Copy each line below that contains "computer".

=== Section Start ===

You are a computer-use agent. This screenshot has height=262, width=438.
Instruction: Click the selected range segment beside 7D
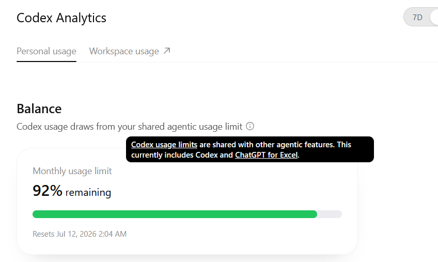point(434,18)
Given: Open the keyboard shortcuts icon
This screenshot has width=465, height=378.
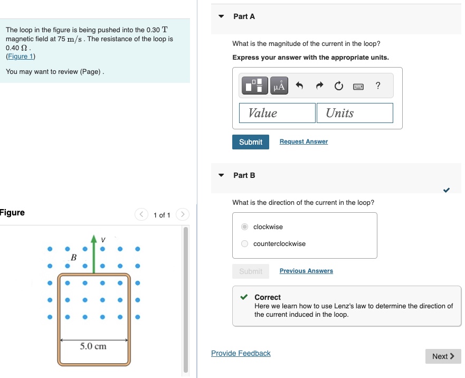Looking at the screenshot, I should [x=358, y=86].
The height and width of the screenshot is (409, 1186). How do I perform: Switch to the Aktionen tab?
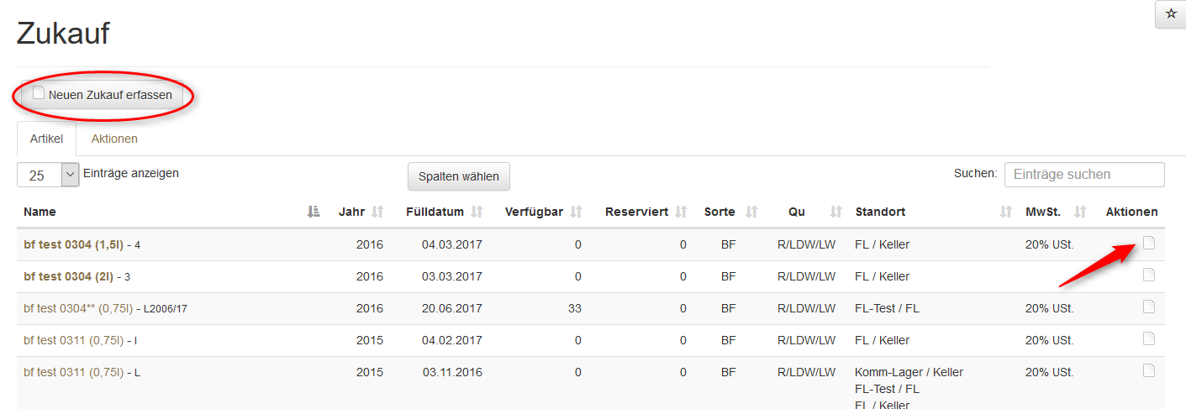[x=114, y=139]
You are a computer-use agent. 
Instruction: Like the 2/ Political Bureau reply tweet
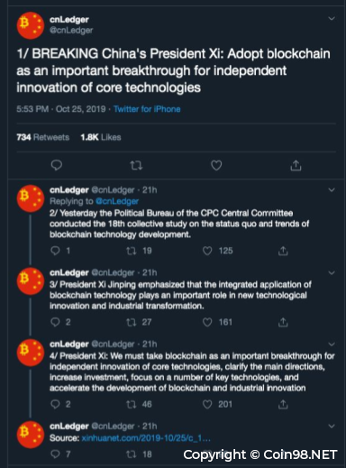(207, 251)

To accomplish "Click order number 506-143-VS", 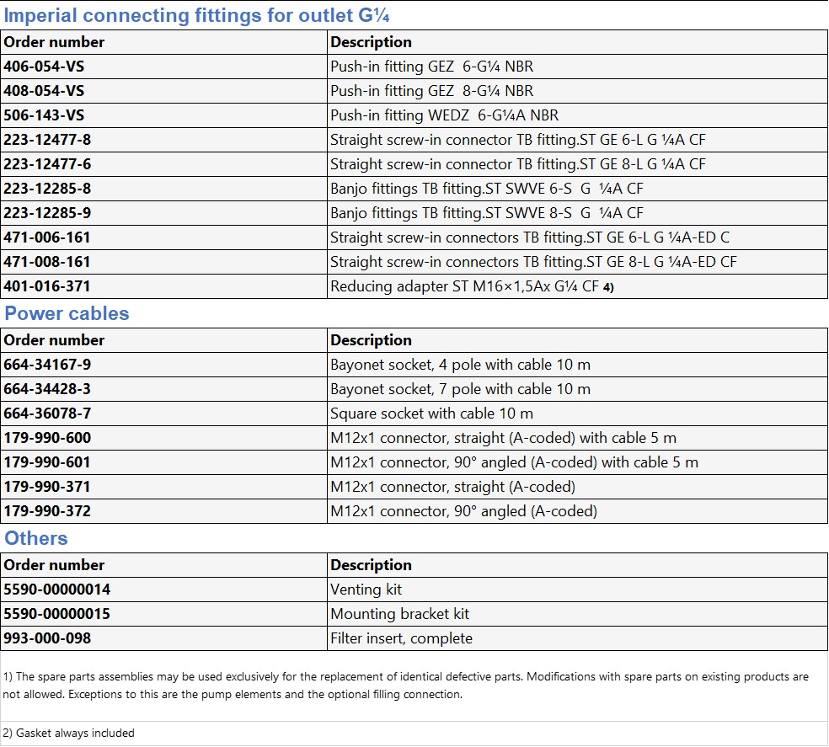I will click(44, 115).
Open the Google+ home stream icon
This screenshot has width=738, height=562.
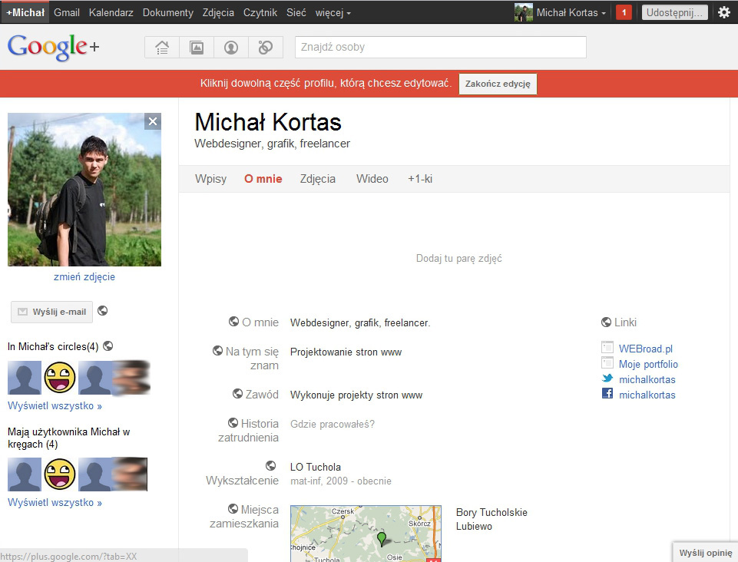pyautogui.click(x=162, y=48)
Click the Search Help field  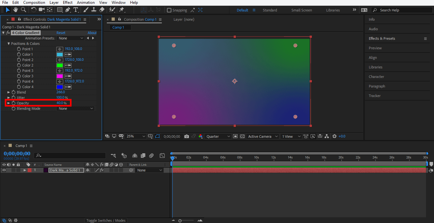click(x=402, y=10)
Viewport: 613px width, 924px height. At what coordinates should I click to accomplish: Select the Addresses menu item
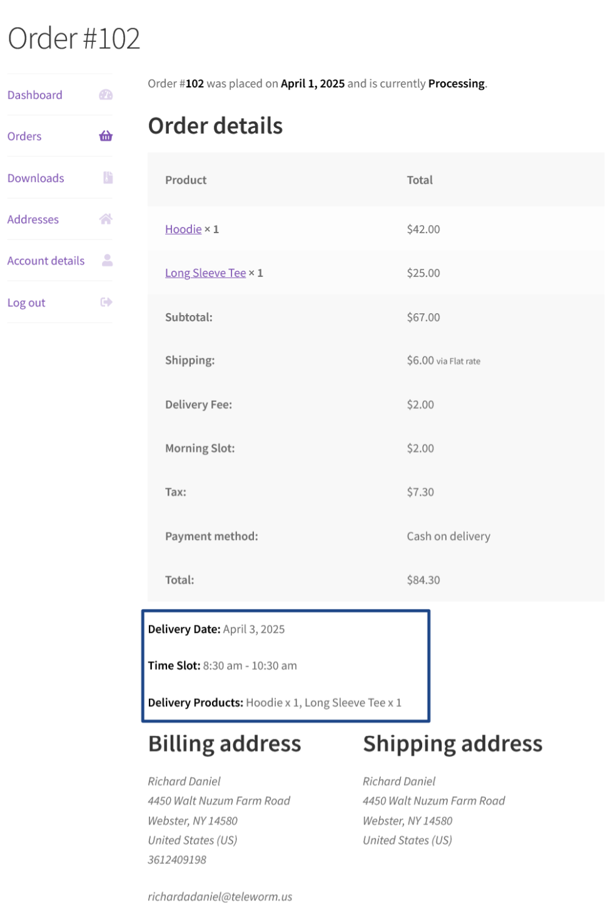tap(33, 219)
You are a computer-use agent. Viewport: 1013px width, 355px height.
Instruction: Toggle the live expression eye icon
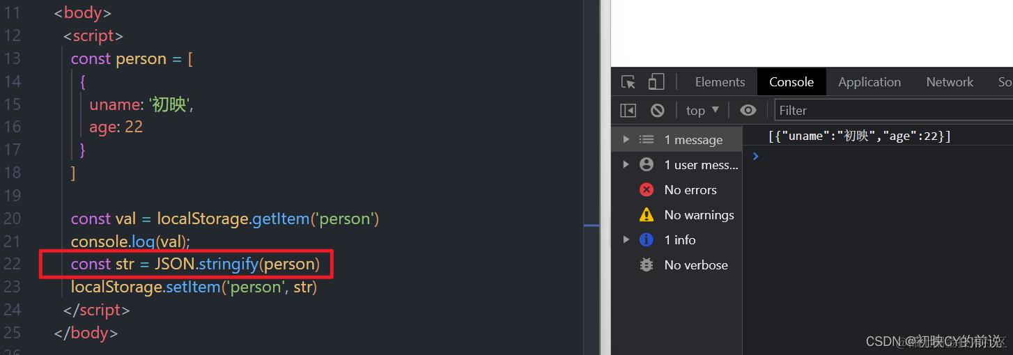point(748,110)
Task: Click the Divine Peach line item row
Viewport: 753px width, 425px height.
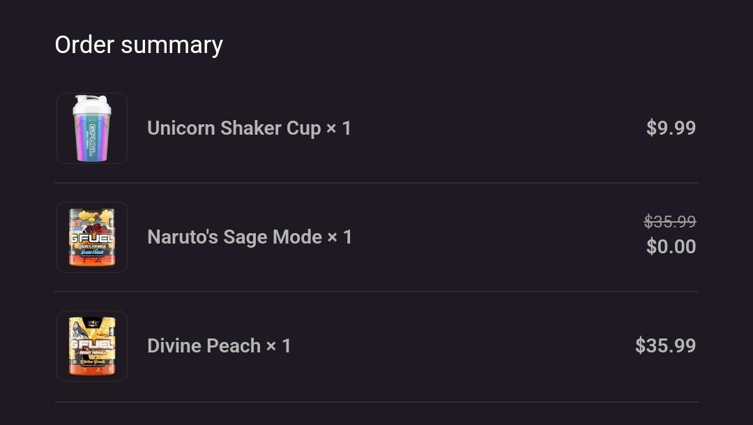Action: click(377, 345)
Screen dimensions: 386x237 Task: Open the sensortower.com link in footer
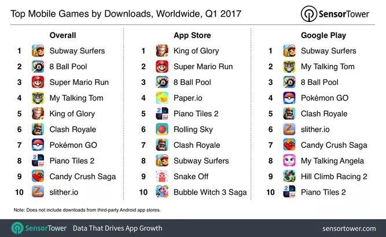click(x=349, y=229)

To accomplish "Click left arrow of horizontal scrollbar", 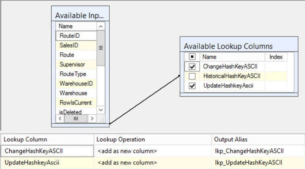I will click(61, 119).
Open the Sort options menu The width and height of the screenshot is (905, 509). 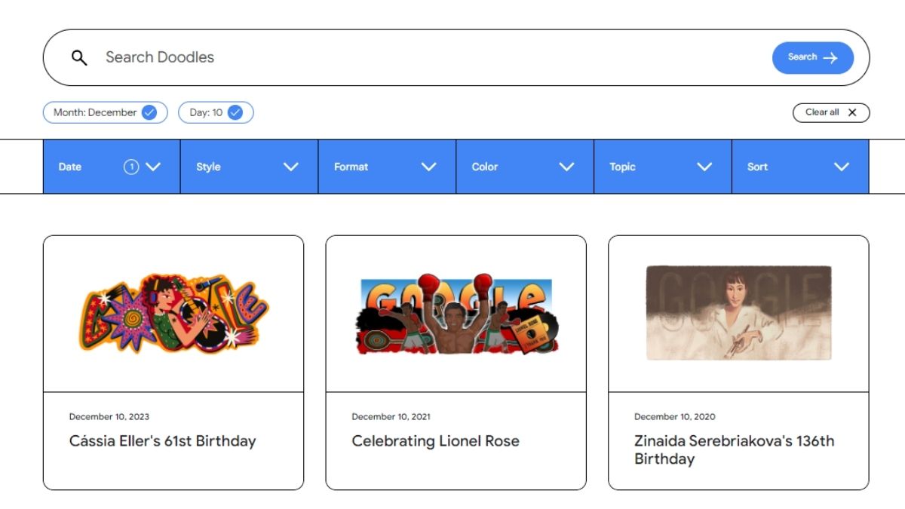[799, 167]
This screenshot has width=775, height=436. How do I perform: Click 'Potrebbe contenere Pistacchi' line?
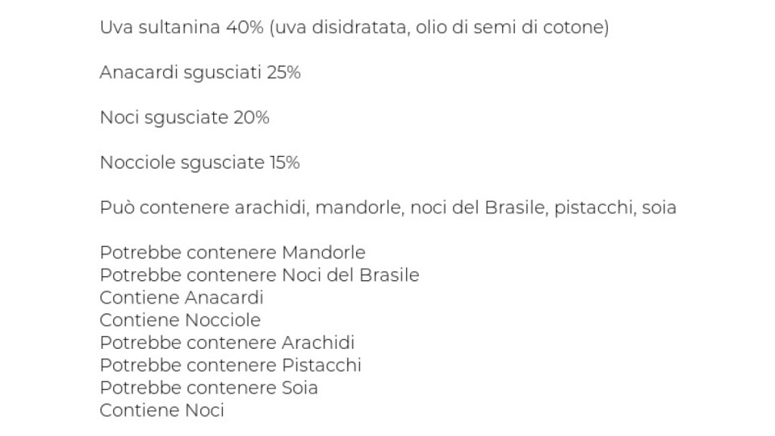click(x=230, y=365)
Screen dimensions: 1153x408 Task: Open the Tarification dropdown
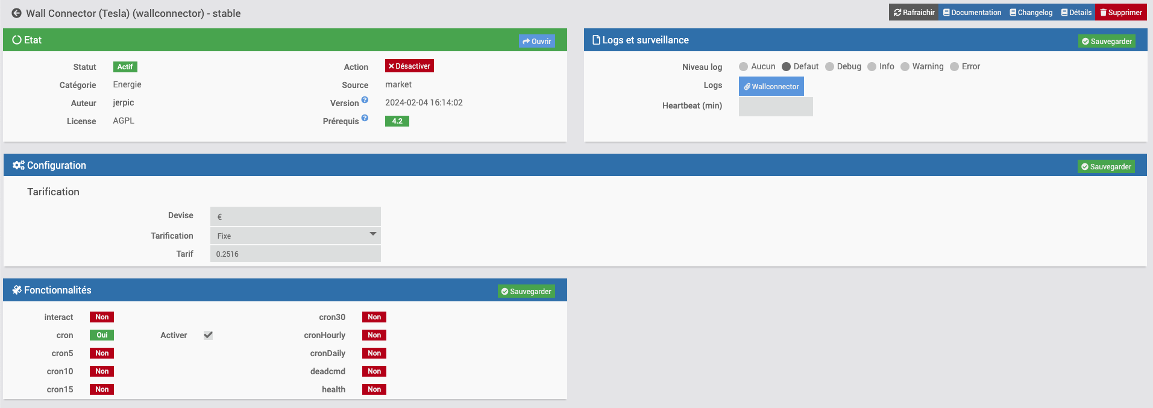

=== Section End ===

— RESPONSE FOR THIS EXERCISE —
You are a computer-use agent. This screenshot has height=262, width=438.
You are a computer-use agent. 
You are a computer-use agent. Viewport: 1013px width, 355px height.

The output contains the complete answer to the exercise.